## [Excerpt provided]
Generating a custom field and using it to sort results

We are going to show how to generate a custom field from a Recoll filter, and use it for sorting results. The example chosen comes from an actual user request: sorting results on pdf page counts.

The details here are obsolete, as the pdf input handler is now a quite different python program, but the general idea is still relevant.

The page count from a pdf file can be displayed by the pdfinfo command (xpdf or poppler tools).

We first modify a copy of the rclpdf filter ('/usr/[local/]share/recoll/filters/rclpdf'), to compute the pdf page count, and output the value as an html meta field. This is a not very interesting bit of shell/awk magic. Another approach would be to just rewrite the rclpdf filter in your favorite scripting language (ie: perl, python…​), as all it does is execute pdftotext and pdfinfo and output html, nothing complicated. Here follows the rclpdf modification as a pseudo patch:

# compute the page count and format it so that it's alphabetically sortable
+set `pdfinfo "$infile" | egrep ^Pages:`
+pages=`printf "%04d" $2`
[skip...]
# Pass the page count value to awk
-awk 'BEGIN'\
+awk -v Pages="$pages" 'BEGIN'\
[skip...]
# Inside the awk program startup section: compute the "meta" field line
+  pagemeta = "<meta name=\"pdfpages\" content=\"" Pages "\">\n"

## [What you will do]
• 1. Print the entries from the line containing "Viewport: 565px width, 366px" through the end of the entries, word for word.
• 2. Proceed with the page on sorting Recoll results by pdf page count, picking up after its last line.

## [Dataset]
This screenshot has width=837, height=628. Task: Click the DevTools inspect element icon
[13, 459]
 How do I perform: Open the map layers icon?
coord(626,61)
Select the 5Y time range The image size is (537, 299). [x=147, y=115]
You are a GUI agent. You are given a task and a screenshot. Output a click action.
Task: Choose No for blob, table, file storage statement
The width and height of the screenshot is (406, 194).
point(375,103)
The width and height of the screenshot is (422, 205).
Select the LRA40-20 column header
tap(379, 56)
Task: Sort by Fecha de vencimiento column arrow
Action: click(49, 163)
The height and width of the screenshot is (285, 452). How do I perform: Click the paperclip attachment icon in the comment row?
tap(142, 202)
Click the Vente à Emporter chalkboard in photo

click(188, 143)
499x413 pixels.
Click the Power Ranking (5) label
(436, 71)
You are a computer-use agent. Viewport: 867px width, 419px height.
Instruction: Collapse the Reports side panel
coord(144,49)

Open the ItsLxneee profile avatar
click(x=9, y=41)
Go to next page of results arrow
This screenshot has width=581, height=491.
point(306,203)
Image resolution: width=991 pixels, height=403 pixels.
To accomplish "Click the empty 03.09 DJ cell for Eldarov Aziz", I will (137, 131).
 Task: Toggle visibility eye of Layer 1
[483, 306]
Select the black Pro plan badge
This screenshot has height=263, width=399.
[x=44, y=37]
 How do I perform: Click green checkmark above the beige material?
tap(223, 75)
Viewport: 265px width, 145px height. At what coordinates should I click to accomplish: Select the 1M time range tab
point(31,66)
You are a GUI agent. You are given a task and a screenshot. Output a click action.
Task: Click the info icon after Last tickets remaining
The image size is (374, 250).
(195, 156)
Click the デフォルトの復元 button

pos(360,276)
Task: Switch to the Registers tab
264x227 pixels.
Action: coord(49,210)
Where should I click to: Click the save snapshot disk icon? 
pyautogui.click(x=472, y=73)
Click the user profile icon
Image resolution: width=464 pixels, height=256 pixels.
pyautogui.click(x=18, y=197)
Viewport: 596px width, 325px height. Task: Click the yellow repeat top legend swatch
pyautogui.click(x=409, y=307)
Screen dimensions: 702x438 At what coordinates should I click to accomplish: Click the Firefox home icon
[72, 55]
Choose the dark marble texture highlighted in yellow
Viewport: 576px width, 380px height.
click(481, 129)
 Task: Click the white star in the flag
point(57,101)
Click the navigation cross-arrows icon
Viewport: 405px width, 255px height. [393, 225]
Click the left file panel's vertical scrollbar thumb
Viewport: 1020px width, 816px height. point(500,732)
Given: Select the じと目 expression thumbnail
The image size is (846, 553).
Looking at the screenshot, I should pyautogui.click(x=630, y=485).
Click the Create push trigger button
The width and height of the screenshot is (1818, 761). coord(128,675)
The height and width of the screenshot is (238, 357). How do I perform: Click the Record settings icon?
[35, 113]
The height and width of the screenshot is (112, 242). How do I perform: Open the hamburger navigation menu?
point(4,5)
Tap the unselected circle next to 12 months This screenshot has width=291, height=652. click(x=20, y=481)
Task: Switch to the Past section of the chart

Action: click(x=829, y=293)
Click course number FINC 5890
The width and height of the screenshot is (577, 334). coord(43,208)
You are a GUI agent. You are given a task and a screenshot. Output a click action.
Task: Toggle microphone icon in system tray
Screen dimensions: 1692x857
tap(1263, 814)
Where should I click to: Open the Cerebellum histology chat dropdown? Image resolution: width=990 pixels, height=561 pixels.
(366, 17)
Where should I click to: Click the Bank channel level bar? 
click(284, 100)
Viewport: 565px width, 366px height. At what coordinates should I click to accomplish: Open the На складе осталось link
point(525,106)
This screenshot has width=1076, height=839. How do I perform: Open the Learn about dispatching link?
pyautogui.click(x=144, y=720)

## [Replies]
• 1.
Viewport: 565px width, 366px height. At what coordinates should I click to accomplish: Open the На складе осталось link
point(525,106)
This screenshot has width=1076, height=839. How do I perform: Open the Learn about dispatching link?
pyautogui.click(x=144, y=720)

• 2.
[skip...]
# Then print it as part of the header:
+    $0 =  part1 charsetmeta pagemeta part2
[skip...]

You can execute your own version of rclpdf by modifying '~/.recoll/mimeconf':

[index]
application/pdf = exec /path/to/my/own/rclpdf

At this point, recollindex would receive and extract a pdfpages field, but it would not know what to do with it. We are going to tell it to store the value inside the document data record so that it can be displayed in the results, and sorted on. For this we modify the '~/.recoll/fields' file:

[stored]
pdfpages=

That’s it ! After reindexing, you can now display pdfpages inside the result list (add a %(pdfpages) value to the paragraph format), and display pdfpages inside the result table (right-click the table header), and sort the results on page count (click the column header).

Note that pdfpages has not been defined as searchable (this would not make much sense). For this, you’d have to define a prefix and add it to the [prefixes] fields file section:

[prefixes]
pdfpages = XYPDFP

Have a look at the comments inside the 'fields' file for more information.